题目内容
11.设函数f(x)的定义域和值域均为[0,+∞),且对任意x∈[0,+∞),$\sqrt{x}$,$\frac{\sqrt{f(x)}}{2}$,$\sqrt{3}$都成等差数列,又正项数列{an}中,a1=3,其前n项和Sn满足Sn+1=f(Sn)(n∈N*).(1)求数列{an}的通项公式;
(2)若$\sqrt{{b}_{n}}$是$\frac{3}{{a}_{n+1}}$,$\frac{3}{{a}_{n}}$的等比中项,求数列{bn}前n项和Tn.
分析 (1)由$\sqrt{x}$,$\frac{\sqrt{f(x)}}{2}$,$\sqrt{3}$都成等差数列,可得$\sqrt{f(x)}=\sqrt{x}+\sqrt{3}$,结合Sn+1=f(Sn),得到数列{$\sqrt{{S}_{n}}$}构成以$\sqrt{{S}_{1}}=\sqrt{3}$为首项,以$\sqrt{3}$为公差的等差数列,求得${S}_{n}=3{n}^{2}$.得当n≥2时,${a}_{n}={S}_{n}-{S}_{n-1}=3{n}^{2}-3(n-1)^{2}=6n-3$.验证首项后得答案;
(2)$\sqrt{{b}_{n}}$是$\frac{3}{{a}_{n+1}}$,$\frac{3}{{a}_{n}}$的等比中项,得则${b}_{n}=\frac{9}{{a}_{n+1}{a}_{n}}=\frac{9}{(6n+3)(6n-3)}=\frac{1}{(2n+1)(2n-1)}$,然后利用裂项相消法求得数列{bn}前n项和Tn.

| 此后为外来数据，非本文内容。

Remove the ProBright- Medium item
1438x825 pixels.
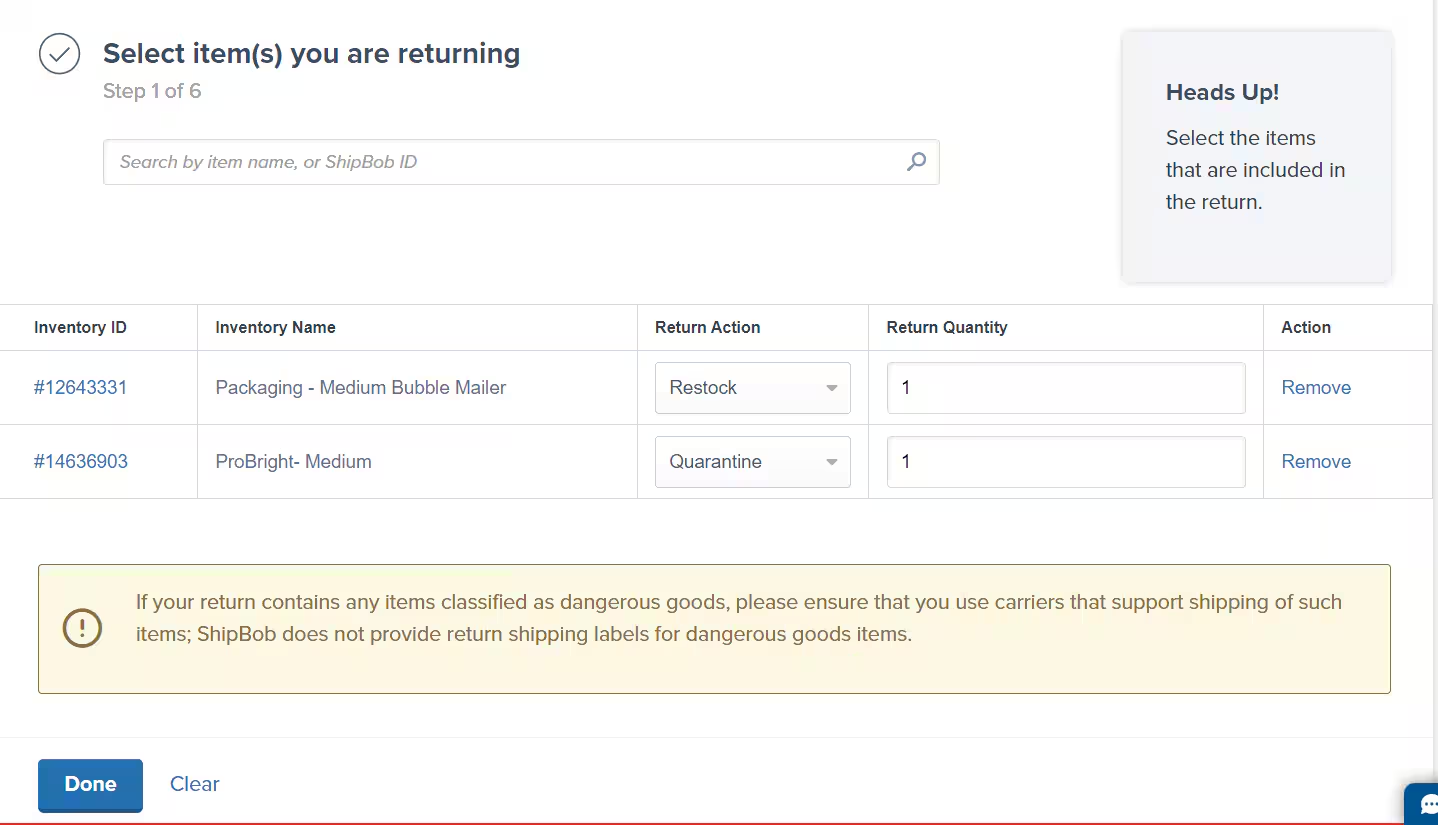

解答 解:(1)∵$\sqrt{x}$,$\frac{\sqrt{f(x)}}{2}$,$\sqrt{3}$成等差数列,∴$\sqrt{f(x)}=\sqrt{x}+\sqrt{3}$,
则f(x)=x+3+$2\sqrt{3x}$,
又正项数列{an}中,a1=3,其前n项和Sn满足Sn+1=f(Sn),
∴${S}_{n+1}={S}_{n}+3+2\sqrt{3}\sqrt{{S}_{n}}$=$(\sqrt{{S}_{n}}+\sqrt{3})^{2}$,
即$\sqrt{{S}_{n+1}}=\sqrt{{S}_{n}}+\sqrt{3}$.
∴数列{$\sqrt{{S}_{n}}$}构成以$\sqrt{{S}_{1}}=\sqrt{3}$为首项,以$\sqrt{3}$为公差的等差数列,
则$\sqrt{{S}_{n}}=\sqrt{3}+(n-1)•\sqrt{3}=\sqrt{3}n$,
∴${S}_{n}=3{n}^{2}$.
当n≥2时,${a}_{n}={S}_{n}-{S}_{n-1}=3{n}^{2}-3(n-1)^{2}=6n-3$.
a1=3适合上式,
∴an=6n-3;
(2)若$\sqrt{{b}_{n}}$是$\frac{3}{{a}_{n+1}}$,$\frac{3}{{a}_{n}}$的等比中项,
则${b}_{n}=\frac{9}{{a}_{n+1}{a}_{n}}=\frac{9}{(6n+3)(6n-3)}=\frac{1}{(2n+1)(2n-1)}$=$\frac{1}{2}(\frac{1}{2n-1}-\frac{1}{2n+1})$.
∴Tn=$\frac{1}{2}(1-\frac{1}{3}+\frac{1}{3}-\frac{1}{5}+…+\frac{1}{2n-1}-\frac{1}{2n+1})$=$\frac{1}{2}(1-\frac{1}{2n+1})=\frac{n}{2n+1}$.
点评 本题考查数列的函数特性,考查了数列递推式,考查了等比关系的确定,训练了裂项相消法求数列的和,是中档题.